[AIM] Report every line below that contains the string "Open", copying each one in full.

[DATA]
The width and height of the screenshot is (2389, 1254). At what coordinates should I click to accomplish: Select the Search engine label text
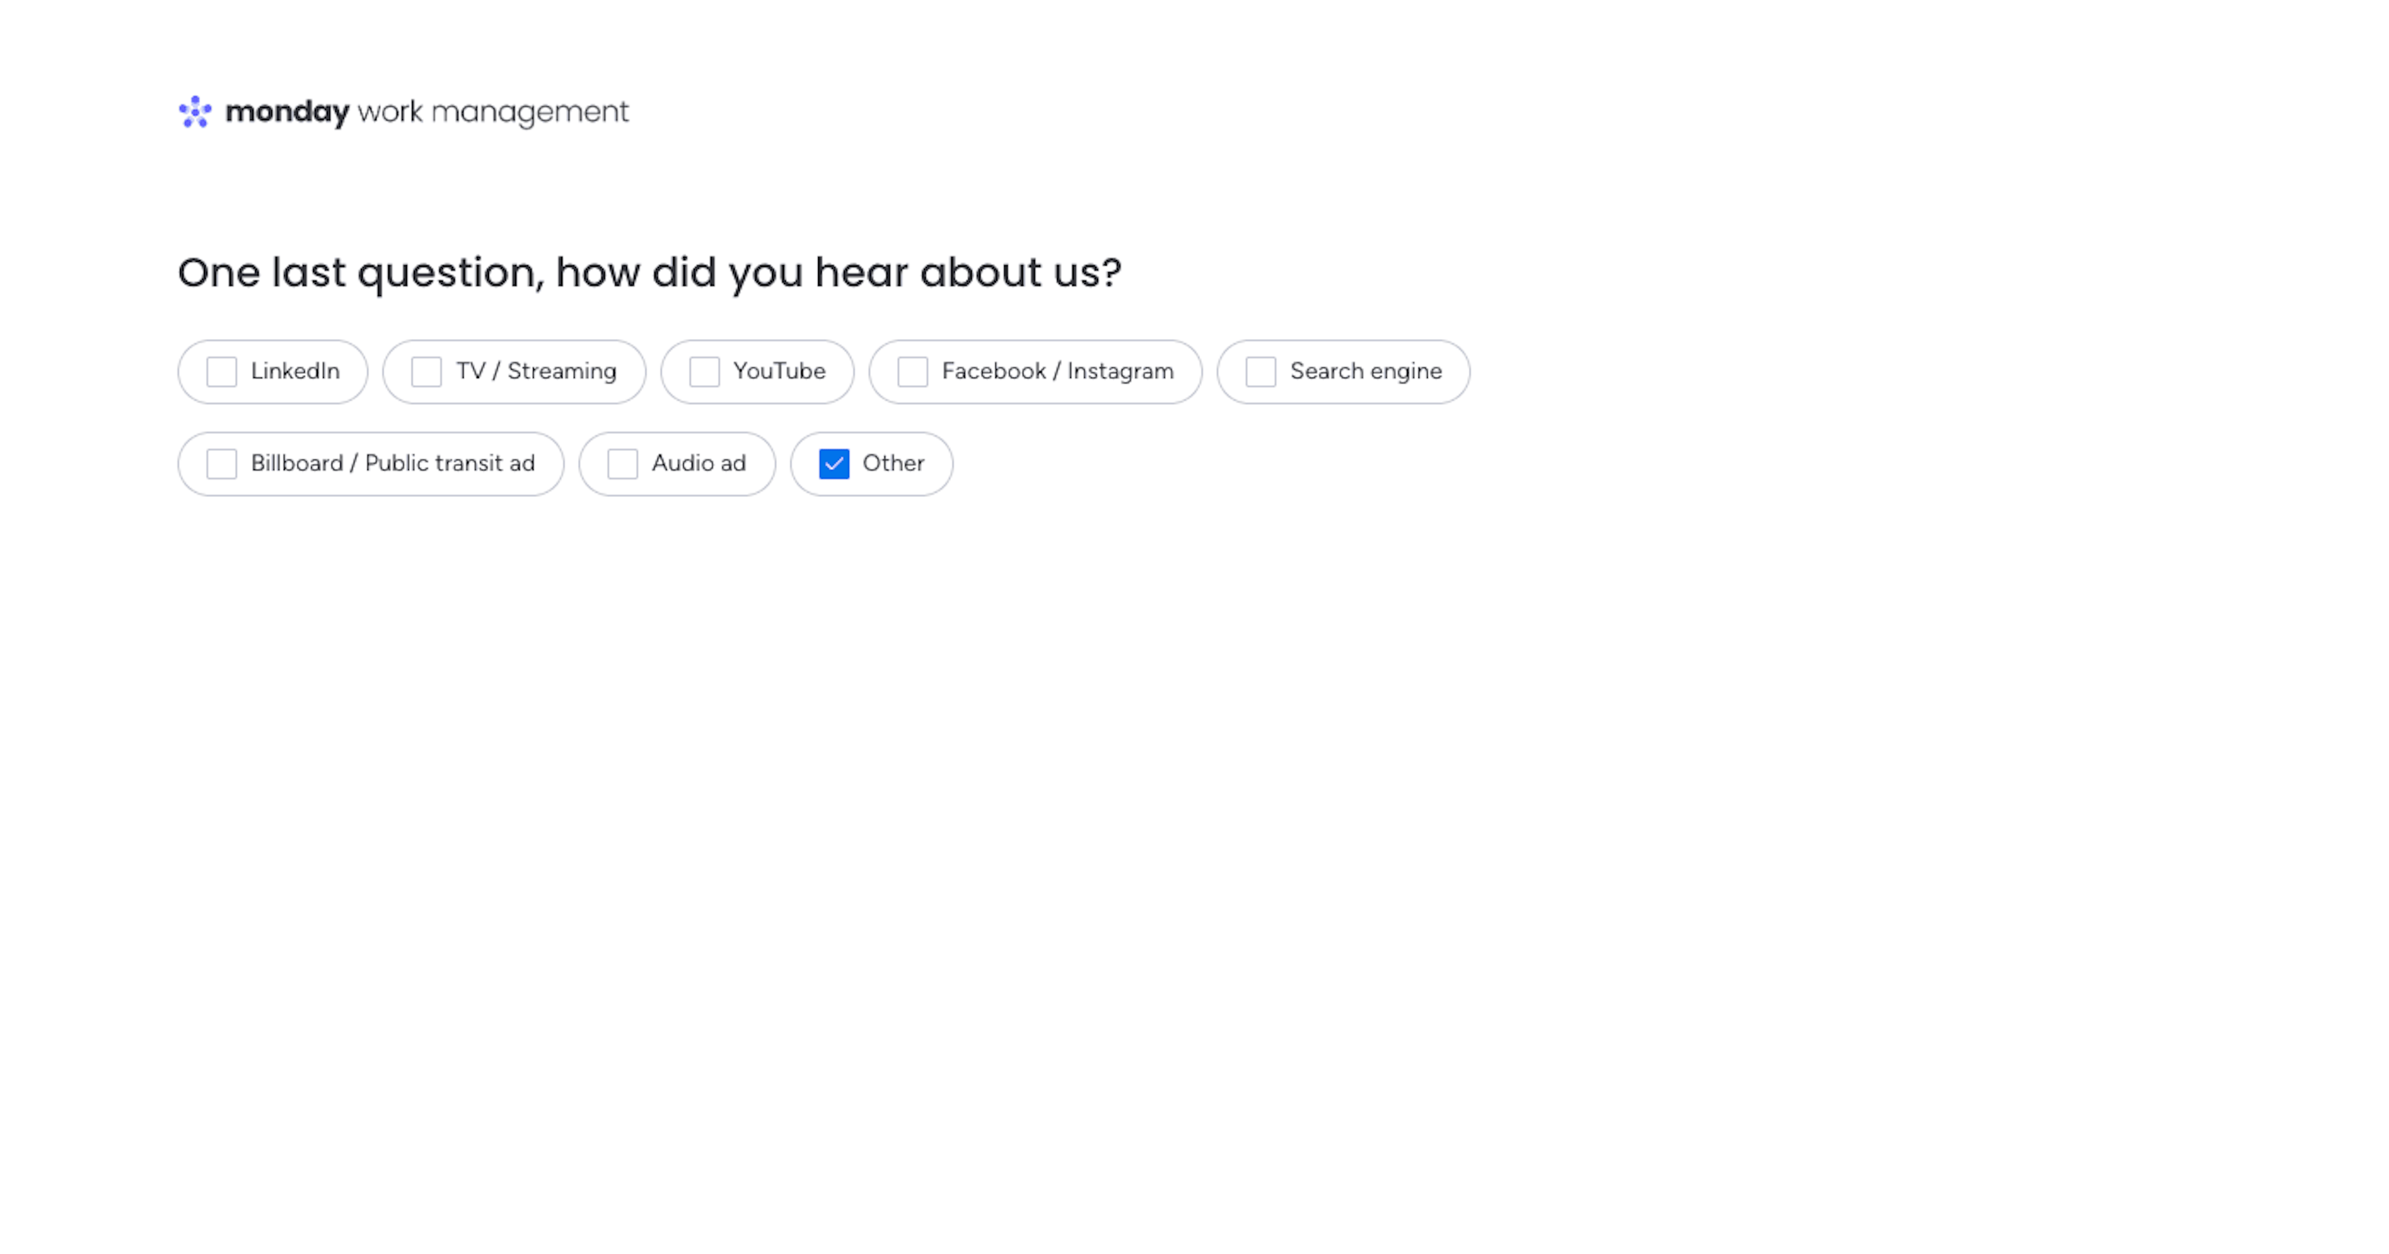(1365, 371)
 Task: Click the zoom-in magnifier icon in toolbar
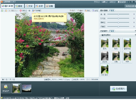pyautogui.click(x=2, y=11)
...
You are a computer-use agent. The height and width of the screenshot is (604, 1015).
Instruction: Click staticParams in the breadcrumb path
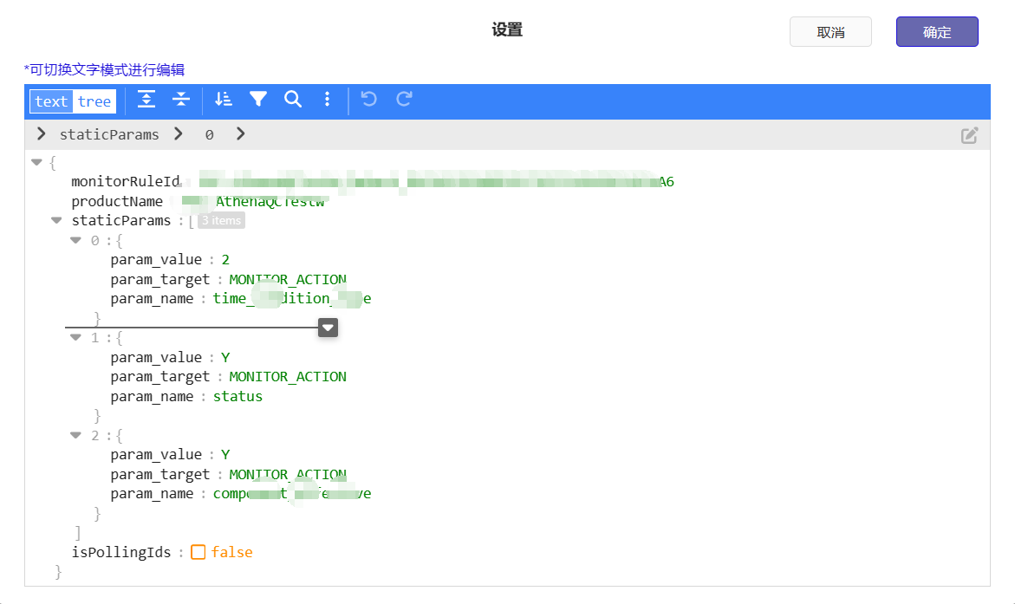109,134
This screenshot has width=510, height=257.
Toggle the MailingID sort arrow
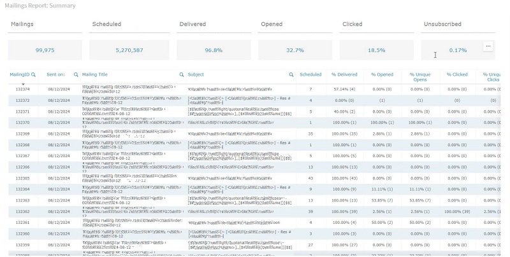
--
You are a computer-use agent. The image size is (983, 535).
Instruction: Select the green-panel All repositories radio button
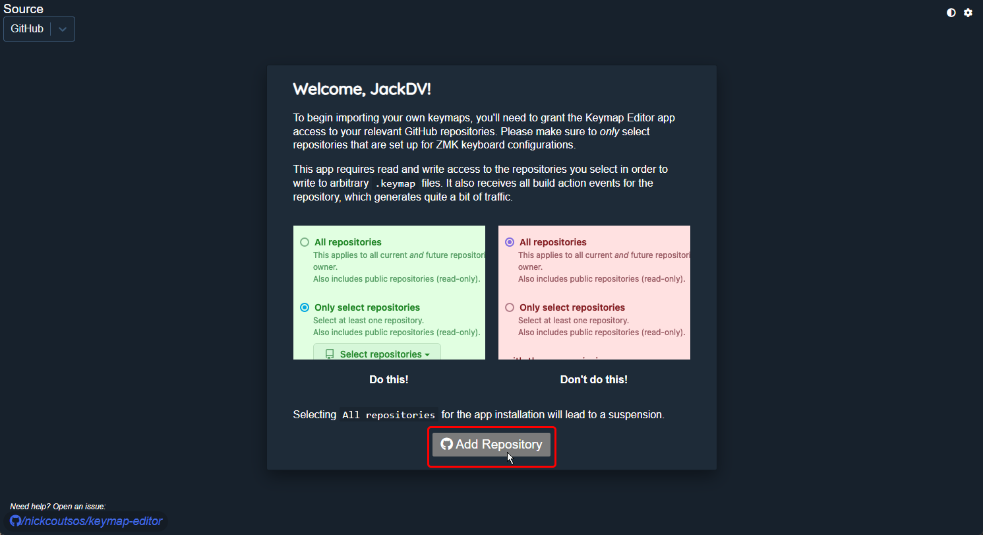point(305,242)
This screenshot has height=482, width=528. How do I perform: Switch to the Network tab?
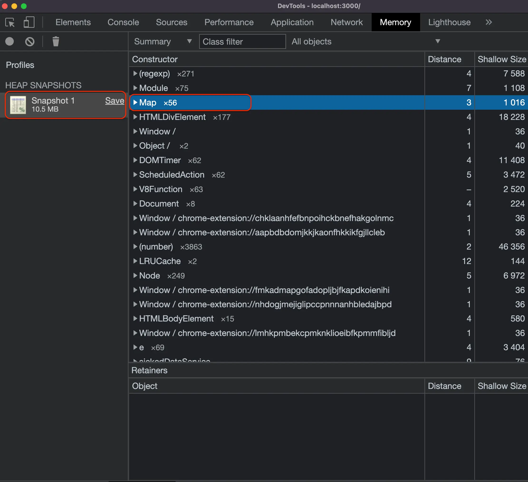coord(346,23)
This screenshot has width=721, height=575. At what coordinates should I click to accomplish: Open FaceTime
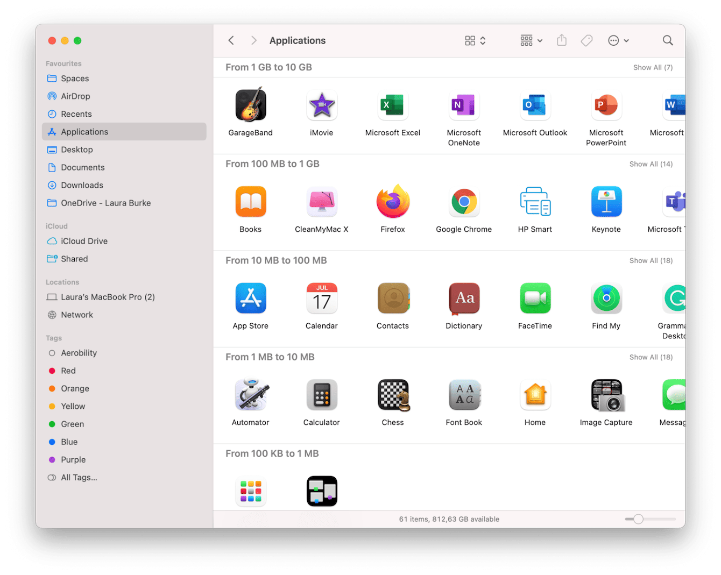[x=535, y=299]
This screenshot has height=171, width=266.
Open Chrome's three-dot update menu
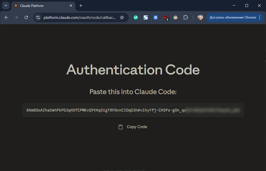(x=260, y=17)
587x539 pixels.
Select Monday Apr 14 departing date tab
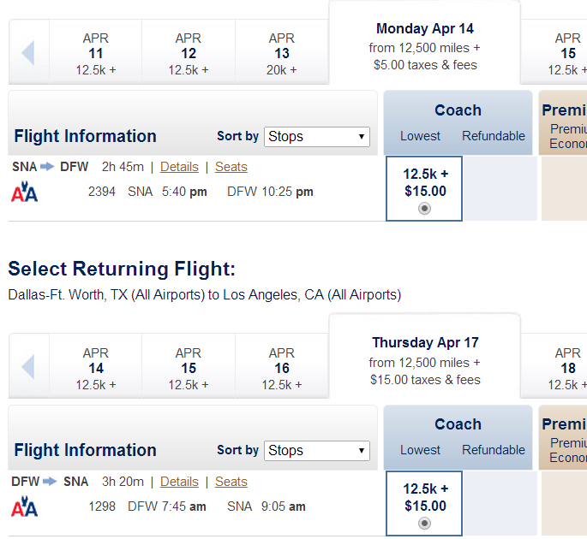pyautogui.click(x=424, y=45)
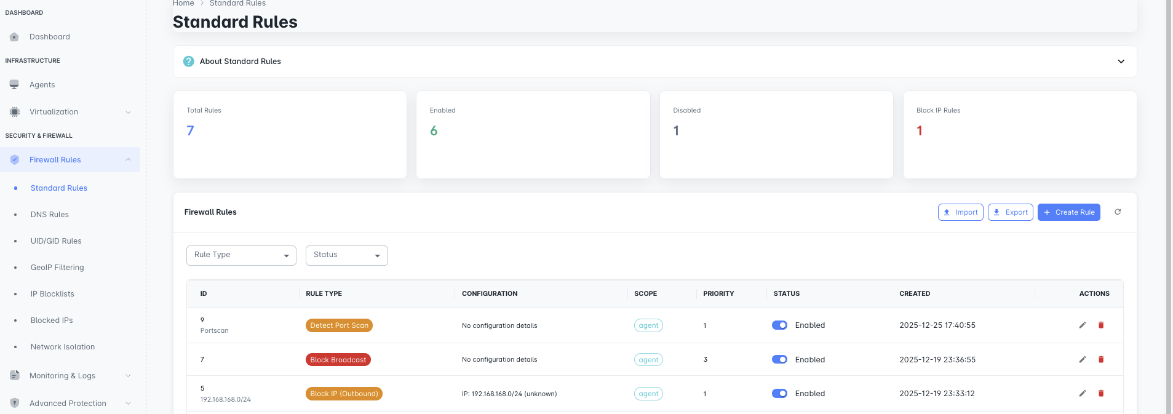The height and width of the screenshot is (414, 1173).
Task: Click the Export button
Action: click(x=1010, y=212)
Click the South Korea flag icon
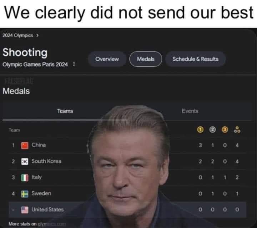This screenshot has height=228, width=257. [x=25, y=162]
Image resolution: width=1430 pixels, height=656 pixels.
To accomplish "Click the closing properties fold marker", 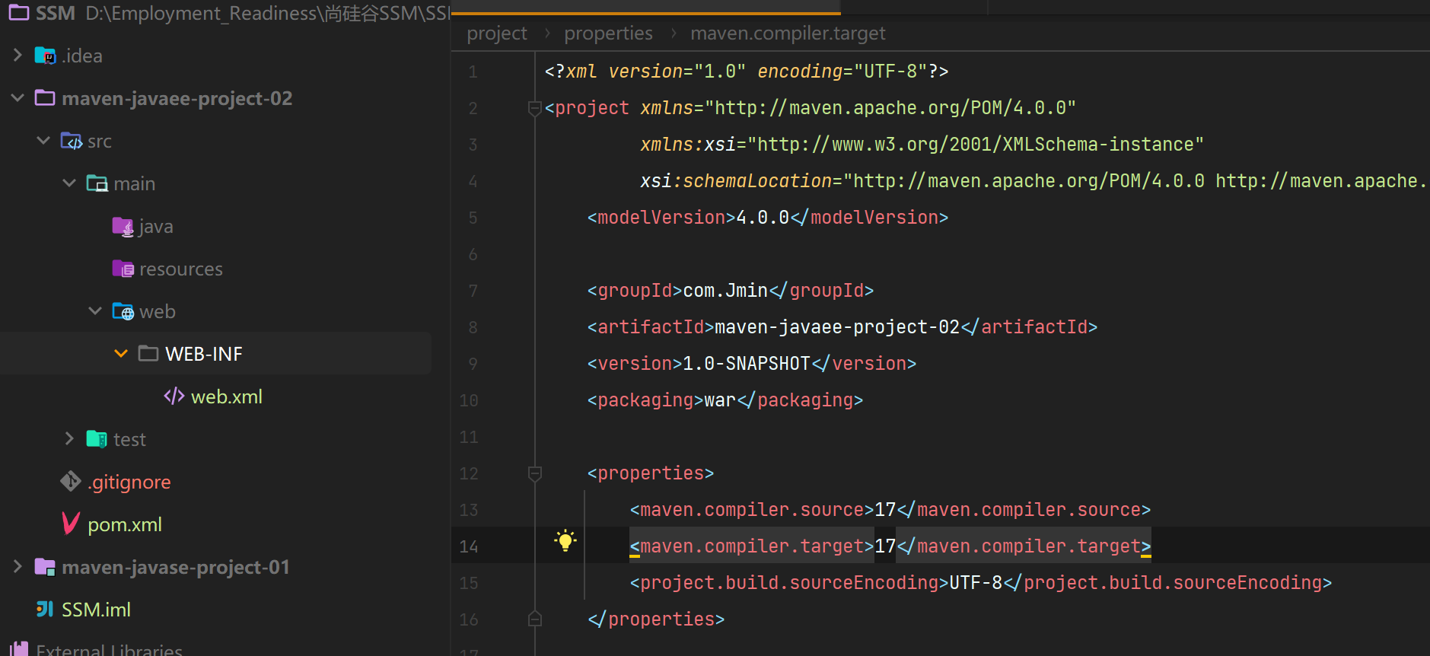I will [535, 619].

[THE RESPONSE]
This screenshot has width=721, height=575. At what coordinates should I click to accomplish: Open FaceTime
Open Chrome's three-dot update menu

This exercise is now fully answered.